## Required actions
1: In the camping gear list, what does a popular boot dryer design use to soak up moisture?
2: Carry on writing the camping gear list from where it stops.

## Passage for review
· · ·

6. Multipurpose Knife
A standard pocket knife is fine for a one-night camping trip, but for an extended camping tour, you’ll want a knife that comes with a variety of useful tools. Keep an eye out for knives with pliers, tweezers and screwdriver attachments, as these are all extremely useful survival tools.
7. Boot Dryers
If you’ve never heard of a boot dryer, it’s basically a vaguely boot-shaped pad that you insert into your hiking shoes to dry them from the inside without the use of fire or another heat source. There are a wide variety of boot dryers available that use different drying methods, but a popular design uses silica oxide beads to soak up moisture.
8. Waterproof Watch
You won’t have many opportunities to charge your phone on a camping tour, so a waterproof, preferably solar-powered watch is a useful tool to have for setting timers and telling the time of day. Unlike your phone, you can take a waterproof watch with you while swimming or canoeing, and it’s unlikely to break from impacts that would easily shatter your phone screen.

· · ·

## Provided data
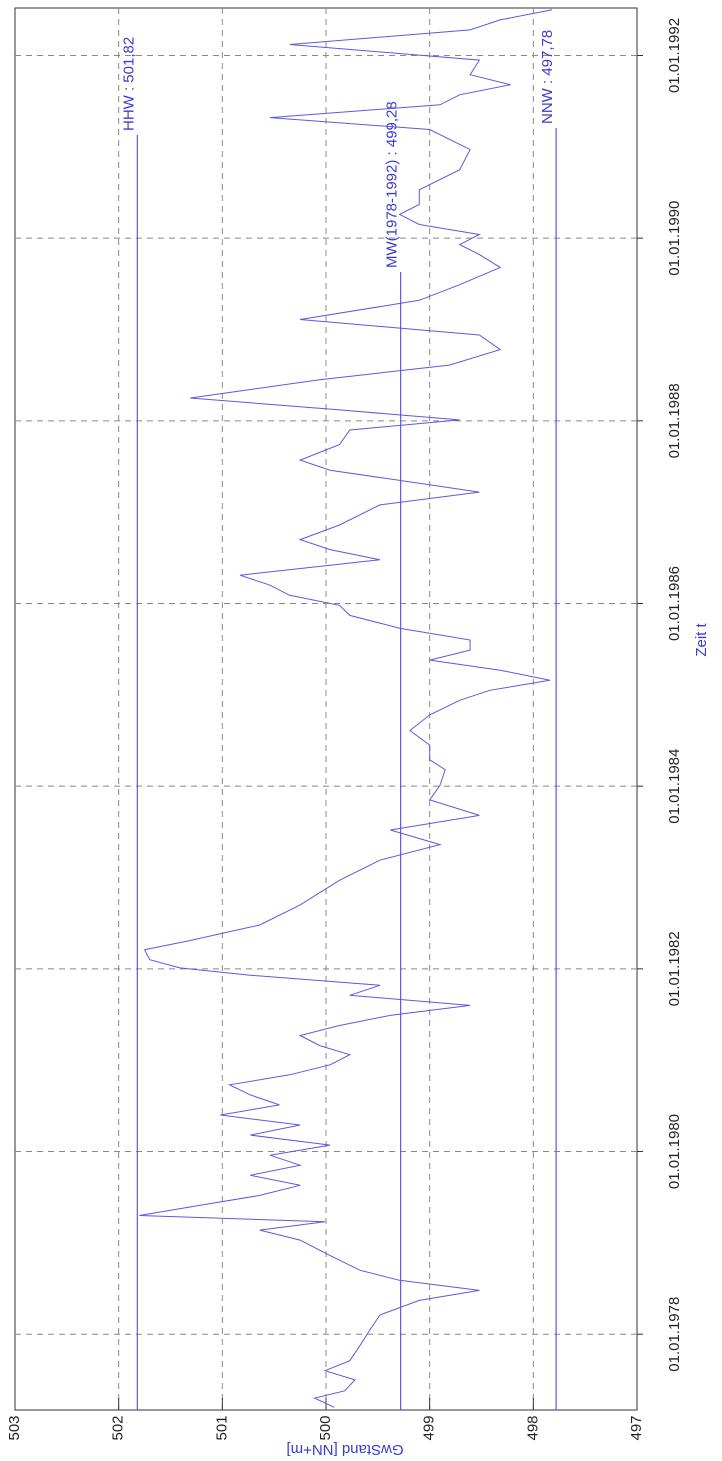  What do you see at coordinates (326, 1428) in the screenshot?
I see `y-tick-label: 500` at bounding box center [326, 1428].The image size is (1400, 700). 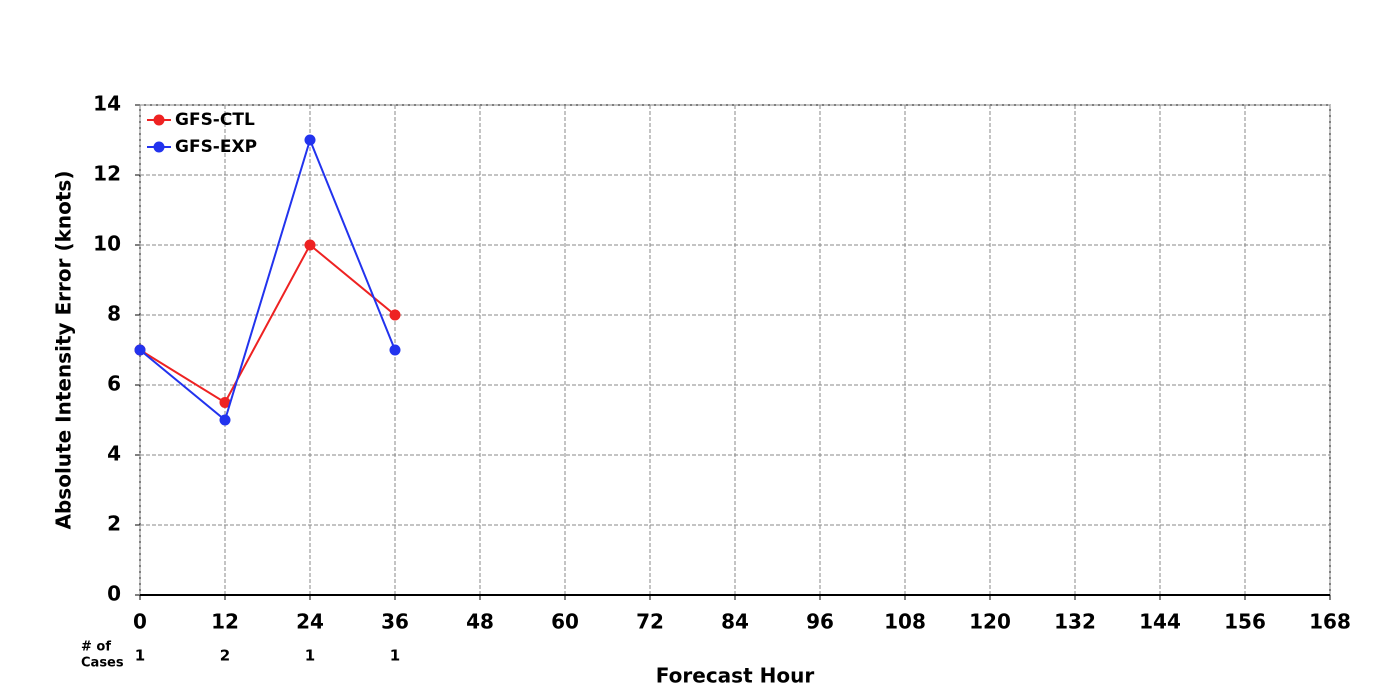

· · ·

## Task-by-task answers
1: Silica oxide beads.

2:
It may not be high-tech, but a simple hatchet is one of the most useful tools for an extended camping tour. Hatchets are small enough to fit into many packs and can be used to clear brush, chop firewood and build shelters.
One final camping tool to bring on your tour is a small headlamp to help you see at night while setting up camp. Solar-powered headlamps are best, but even battery-powered models tend to last a long time before running out of power.